When car service app Lyft launched its ride-sharing program Lyft Line in 2014, it was intended as a way to save commuters money. The idea is simple: You request a car, enter your destination and preferred number of fellow passengers (who have similar routes), and are provided with a fixed price for your trip. By sharing the drive with someone else, Lyft has said, you can save up to 60% on the price. But there's been a surprise benefit for people who book a shared commute — networking. And as we've learned recently, the most effective networking can take place in the most unexpected places. While you might be tempted to plug into your headphones and catch up on email and/or zone out, chatting with a fellow passenger while you share a ride could potentially win you a job. Lyft has heard from women who have landed coveted interviews at tech companies such as Coin while ride-sharing, plus designers who have gone on to collaborate with their ride-mates on projects. With today's announcement that Lyft is expanding to more cities and regions (including Seattle, Denver, Philadelphia, San Diego, Silicon Valley, and New Jersey), there will be more opportunities for women to make career connections while sharing a ride. The Line is already available in other major cities, including Boston, Chicago, Atlanta, Austin, Miami, New York, San Francisco, and D.C.
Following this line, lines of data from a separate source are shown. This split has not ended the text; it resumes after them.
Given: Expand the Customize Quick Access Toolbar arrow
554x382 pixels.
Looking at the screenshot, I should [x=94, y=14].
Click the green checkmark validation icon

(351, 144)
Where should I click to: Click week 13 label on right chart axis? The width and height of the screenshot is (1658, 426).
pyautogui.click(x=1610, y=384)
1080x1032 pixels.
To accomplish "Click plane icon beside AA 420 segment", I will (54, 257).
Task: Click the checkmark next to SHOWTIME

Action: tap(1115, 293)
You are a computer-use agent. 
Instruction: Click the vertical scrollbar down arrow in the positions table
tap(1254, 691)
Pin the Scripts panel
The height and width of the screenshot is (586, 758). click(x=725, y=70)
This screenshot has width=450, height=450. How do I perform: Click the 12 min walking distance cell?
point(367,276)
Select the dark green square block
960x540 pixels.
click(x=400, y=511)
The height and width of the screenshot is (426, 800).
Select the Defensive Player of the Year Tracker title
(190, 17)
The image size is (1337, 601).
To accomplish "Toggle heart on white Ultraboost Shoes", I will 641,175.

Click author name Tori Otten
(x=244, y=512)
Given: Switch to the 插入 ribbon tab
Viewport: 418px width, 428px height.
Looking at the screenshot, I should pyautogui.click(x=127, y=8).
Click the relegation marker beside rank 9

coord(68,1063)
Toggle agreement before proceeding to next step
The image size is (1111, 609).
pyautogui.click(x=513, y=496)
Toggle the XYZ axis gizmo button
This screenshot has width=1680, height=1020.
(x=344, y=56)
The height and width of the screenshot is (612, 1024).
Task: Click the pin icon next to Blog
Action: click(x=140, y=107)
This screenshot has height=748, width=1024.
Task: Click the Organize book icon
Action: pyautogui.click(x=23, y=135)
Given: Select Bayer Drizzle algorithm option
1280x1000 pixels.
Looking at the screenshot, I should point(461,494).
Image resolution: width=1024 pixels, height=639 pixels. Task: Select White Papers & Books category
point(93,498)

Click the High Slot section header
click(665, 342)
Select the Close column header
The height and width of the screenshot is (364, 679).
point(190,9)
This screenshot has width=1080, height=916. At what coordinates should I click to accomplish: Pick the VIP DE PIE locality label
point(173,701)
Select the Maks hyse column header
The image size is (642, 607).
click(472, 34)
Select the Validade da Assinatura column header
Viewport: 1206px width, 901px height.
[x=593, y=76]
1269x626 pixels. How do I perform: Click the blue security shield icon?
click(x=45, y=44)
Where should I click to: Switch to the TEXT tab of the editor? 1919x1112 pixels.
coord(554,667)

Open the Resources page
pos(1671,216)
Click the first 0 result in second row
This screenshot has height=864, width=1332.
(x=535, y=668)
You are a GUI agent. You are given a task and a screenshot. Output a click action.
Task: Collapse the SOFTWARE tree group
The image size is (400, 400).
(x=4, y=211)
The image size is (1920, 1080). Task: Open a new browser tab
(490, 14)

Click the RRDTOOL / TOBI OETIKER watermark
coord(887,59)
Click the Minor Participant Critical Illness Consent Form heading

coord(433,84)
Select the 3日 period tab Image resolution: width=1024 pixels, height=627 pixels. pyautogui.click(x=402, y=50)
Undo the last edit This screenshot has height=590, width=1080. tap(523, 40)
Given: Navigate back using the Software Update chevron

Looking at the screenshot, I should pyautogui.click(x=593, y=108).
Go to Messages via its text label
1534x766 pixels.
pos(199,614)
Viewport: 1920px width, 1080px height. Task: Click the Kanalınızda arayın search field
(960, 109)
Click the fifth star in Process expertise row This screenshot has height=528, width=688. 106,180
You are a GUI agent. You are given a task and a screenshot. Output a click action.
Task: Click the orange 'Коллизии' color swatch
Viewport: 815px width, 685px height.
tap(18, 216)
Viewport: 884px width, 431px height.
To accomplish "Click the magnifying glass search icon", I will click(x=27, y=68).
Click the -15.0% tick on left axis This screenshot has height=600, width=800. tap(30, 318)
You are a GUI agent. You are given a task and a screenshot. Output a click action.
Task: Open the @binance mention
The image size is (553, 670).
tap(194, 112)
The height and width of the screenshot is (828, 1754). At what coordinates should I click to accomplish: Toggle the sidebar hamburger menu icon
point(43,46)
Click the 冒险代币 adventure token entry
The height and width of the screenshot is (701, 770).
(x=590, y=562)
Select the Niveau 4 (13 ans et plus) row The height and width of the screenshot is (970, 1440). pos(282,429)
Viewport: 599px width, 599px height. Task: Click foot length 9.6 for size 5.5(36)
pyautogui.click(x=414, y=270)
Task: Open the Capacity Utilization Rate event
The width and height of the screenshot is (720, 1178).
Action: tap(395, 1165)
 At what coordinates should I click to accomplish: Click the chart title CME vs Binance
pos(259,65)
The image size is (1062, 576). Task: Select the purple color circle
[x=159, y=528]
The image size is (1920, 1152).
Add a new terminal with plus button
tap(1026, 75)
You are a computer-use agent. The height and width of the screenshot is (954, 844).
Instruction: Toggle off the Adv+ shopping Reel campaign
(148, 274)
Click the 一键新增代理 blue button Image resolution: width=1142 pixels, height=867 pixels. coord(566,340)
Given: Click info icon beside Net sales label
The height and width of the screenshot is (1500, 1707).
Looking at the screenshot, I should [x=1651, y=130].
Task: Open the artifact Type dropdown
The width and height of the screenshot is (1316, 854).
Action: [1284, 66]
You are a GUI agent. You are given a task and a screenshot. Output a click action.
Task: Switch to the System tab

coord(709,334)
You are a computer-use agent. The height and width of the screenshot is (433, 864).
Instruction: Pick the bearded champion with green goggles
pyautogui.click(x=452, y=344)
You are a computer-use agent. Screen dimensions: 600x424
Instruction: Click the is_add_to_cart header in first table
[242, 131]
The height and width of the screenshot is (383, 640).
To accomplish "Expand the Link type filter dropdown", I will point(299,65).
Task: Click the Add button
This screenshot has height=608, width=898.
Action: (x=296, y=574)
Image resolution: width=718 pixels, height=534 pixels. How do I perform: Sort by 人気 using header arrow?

Not sure where to begin? We've got a few tips on how you can network more effectively in the backseat. Fill out your profile. Like many other service-based apps, Lyft lets you fill out a profile that other people on Lyft Line can access. If you're looking for networking, include your job title and a few other professional facts. This will let other riders know that you might be interested in talking about what you do. Read social cues. "It's no different than being at a bar or party where you're trying to strike up a conversation," says Laura Copeland, Lyft's manager of Driver Communications. "Read the other person's vibe. If you say, 'how are you?' and they look down at their phone or out the window, it's a cue that they're not feeling social." Find common ground. If someone seems receptive to chatting, break the ice the same way you would at a cocktail hour — by mentioning current events or something that's happening in your city, Copeland says. You can bring up key details from your conversation if you reconnect later on. Have an elevator pitch ready. "You'll probably only be in the car together for 10 to 15 minutes, so have a quick, interesting description of what you do prepared," Copeland says. That will help ensure you make the most of everyone's time. (This is good advice wherever you network.)